START

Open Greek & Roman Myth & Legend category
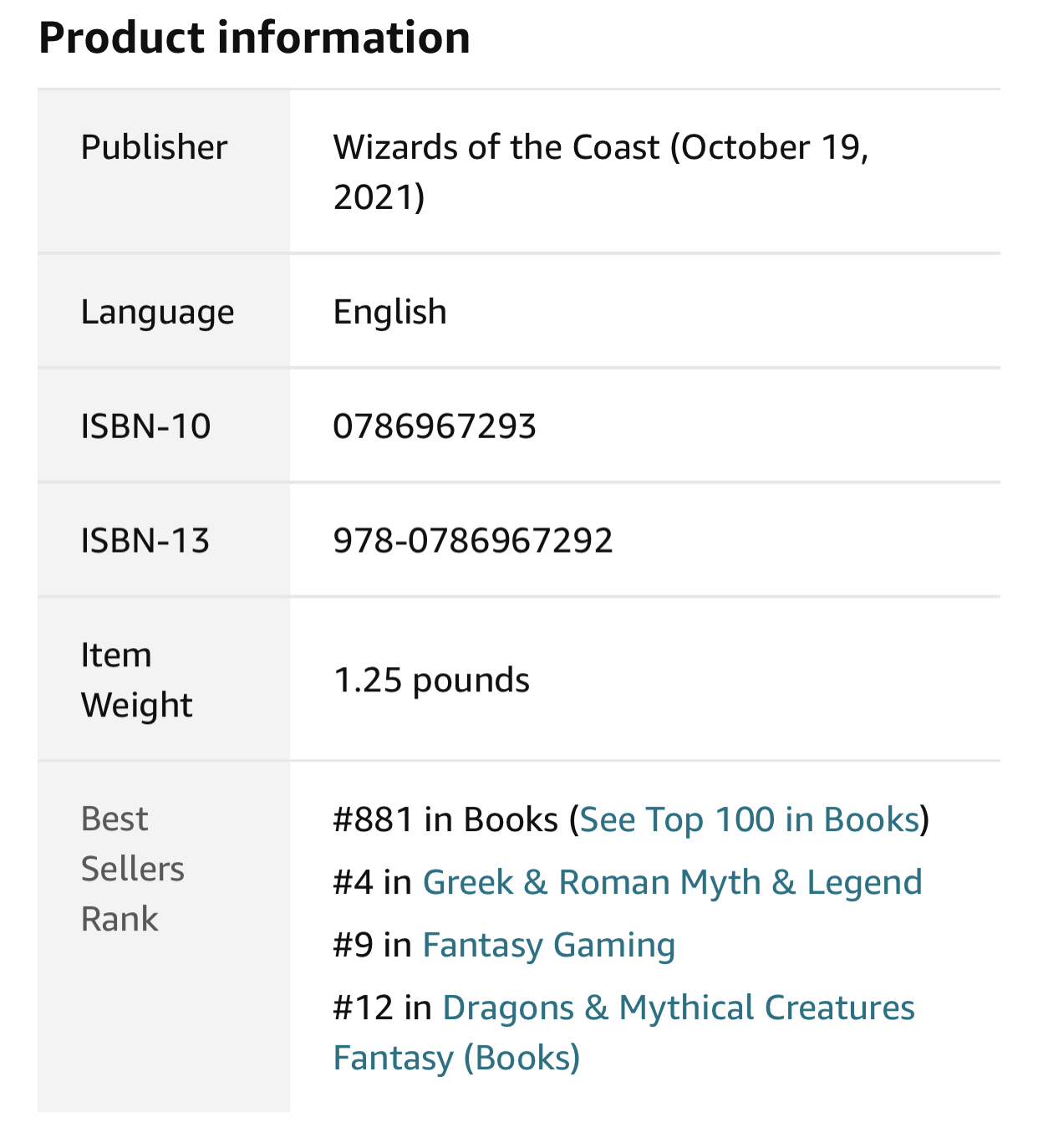This screenshot has width=1038, height=1148. click(x=672, y=883)
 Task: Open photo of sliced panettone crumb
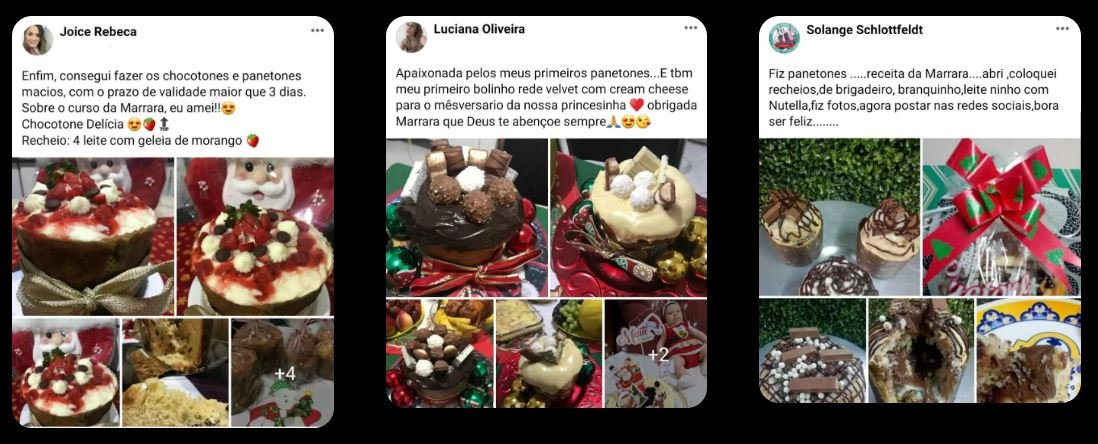click(175, 373)
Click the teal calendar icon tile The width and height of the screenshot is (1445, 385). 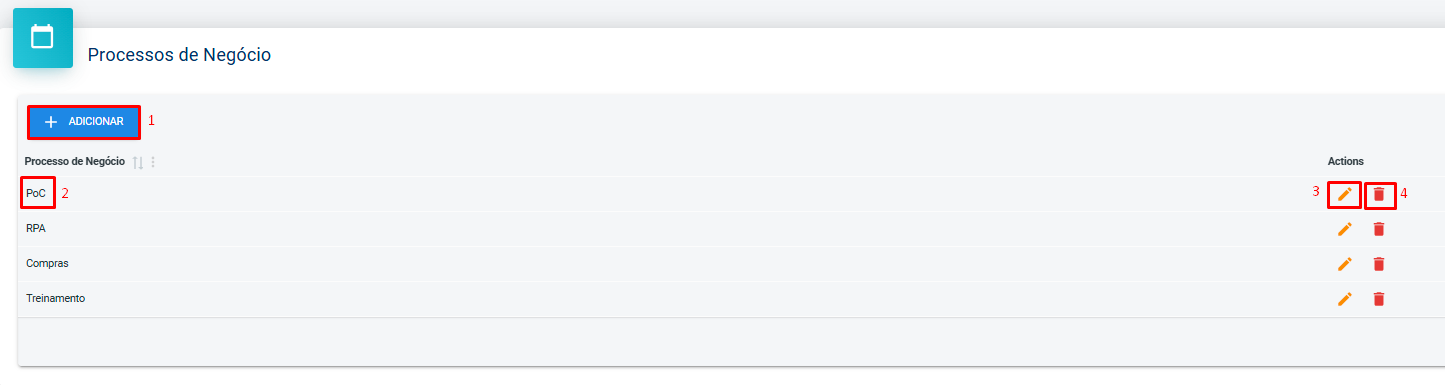[x=43, y=38]

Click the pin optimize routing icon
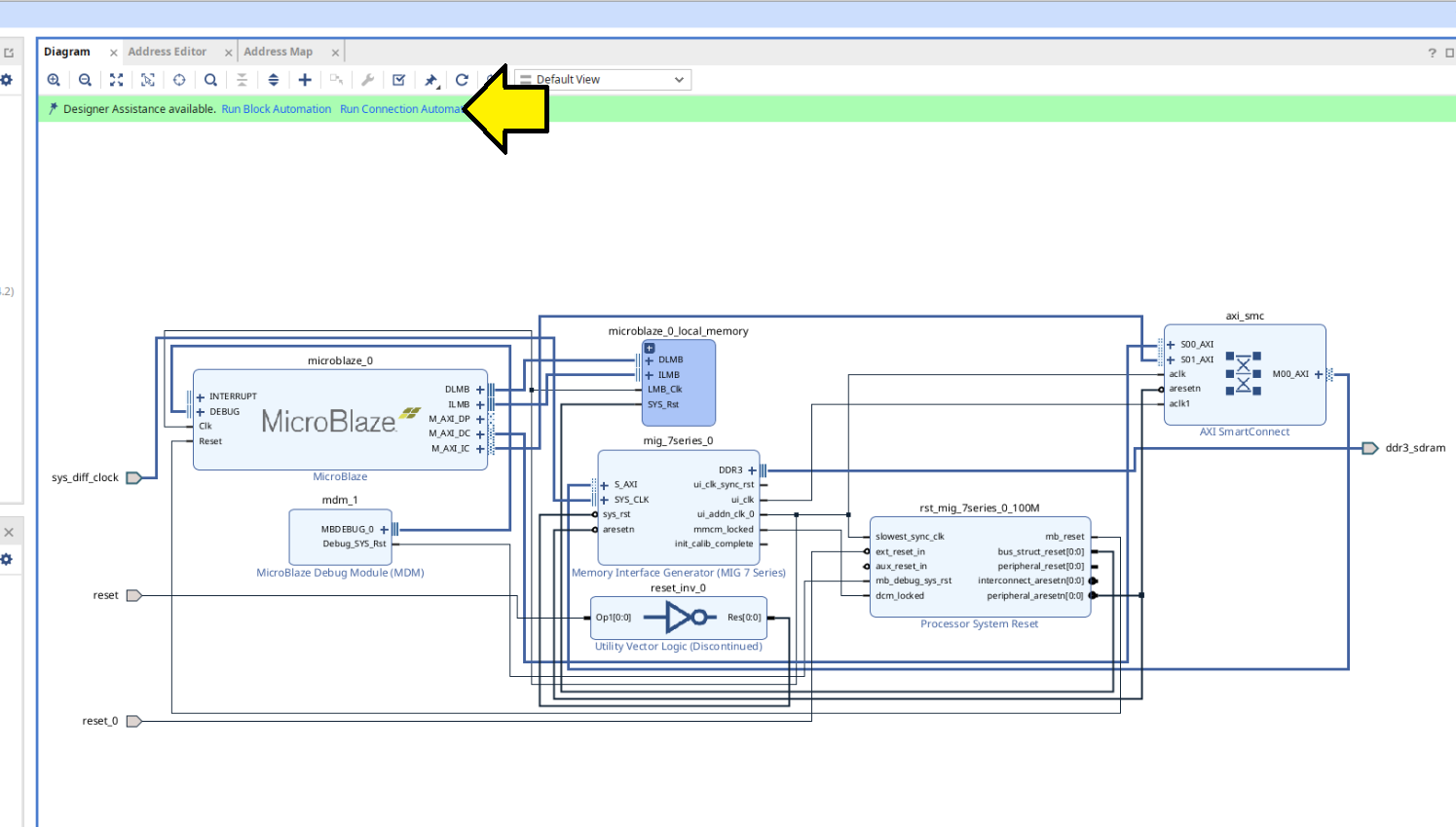430,80
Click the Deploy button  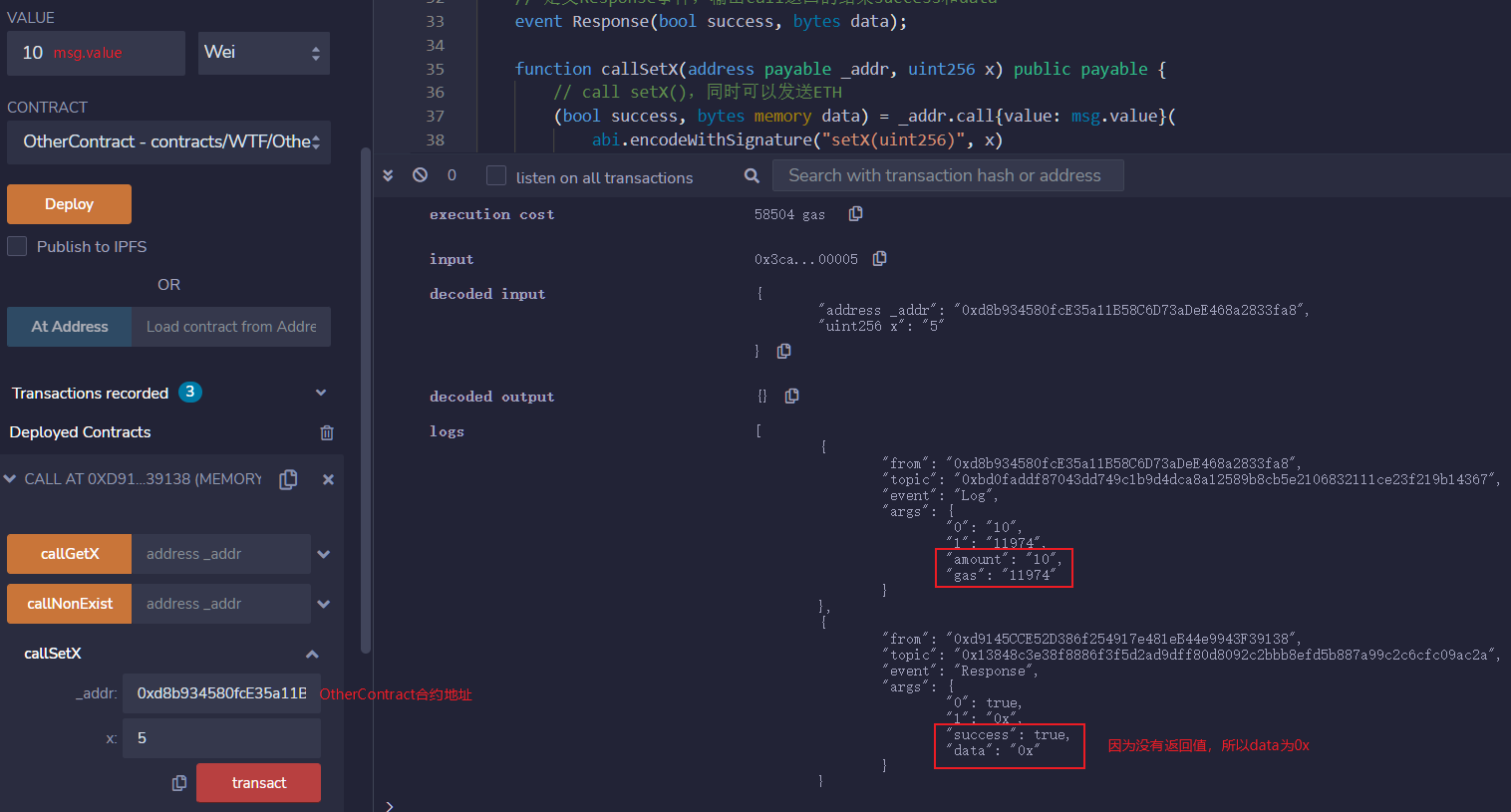tap(69, 203)
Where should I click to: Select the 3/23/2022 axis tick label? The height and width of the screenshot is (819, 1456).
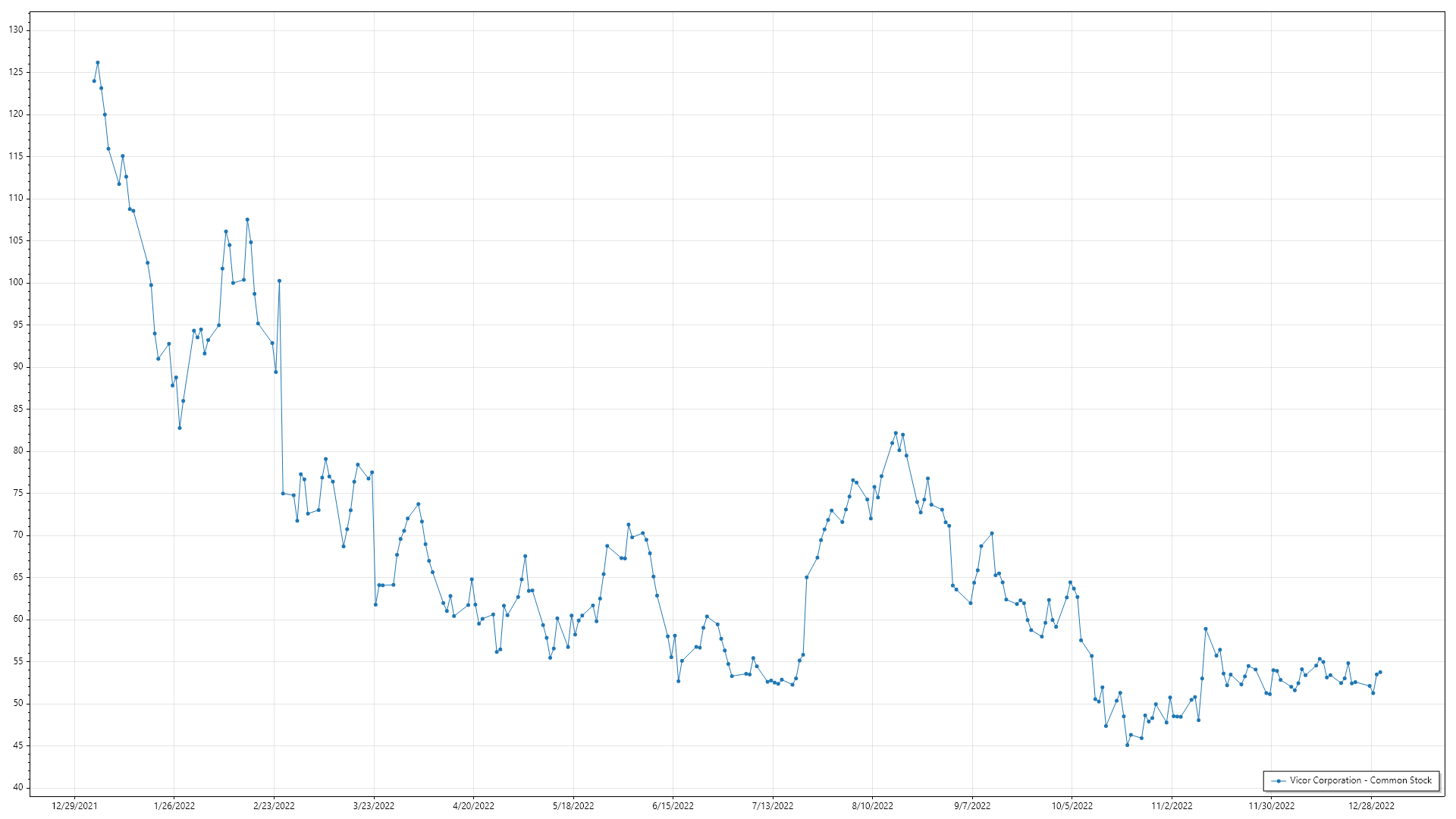pyautogui.click(x=374, y=805)
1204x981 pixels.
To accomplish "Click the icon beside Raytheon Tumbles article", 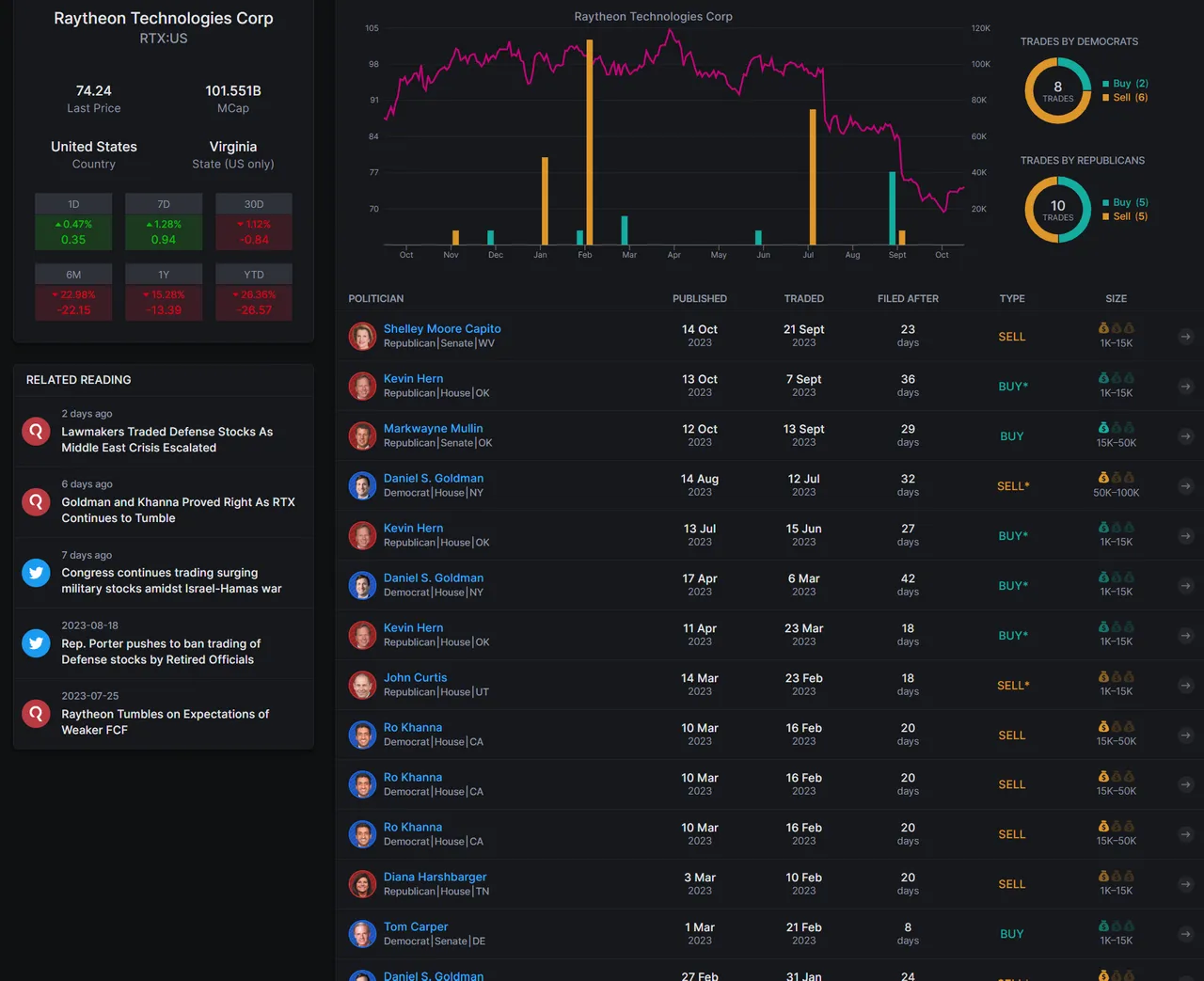I will 36,714.
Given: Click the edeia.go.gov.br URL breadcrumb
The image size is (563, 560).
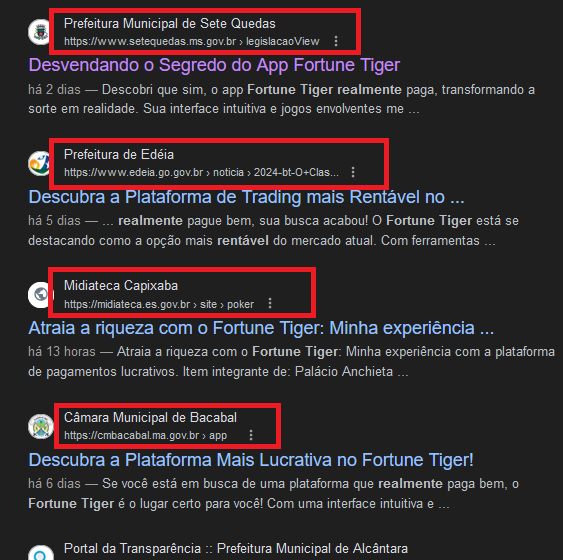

END

- **STATED PROBLEM**
From the material above, extract each line that contains the string "Open". Treat case as significant.

- **WRITTEN SOLUTION**
Open Greek & Roman Myth & Legend category
 Task: Open photo of sliced panettone crumb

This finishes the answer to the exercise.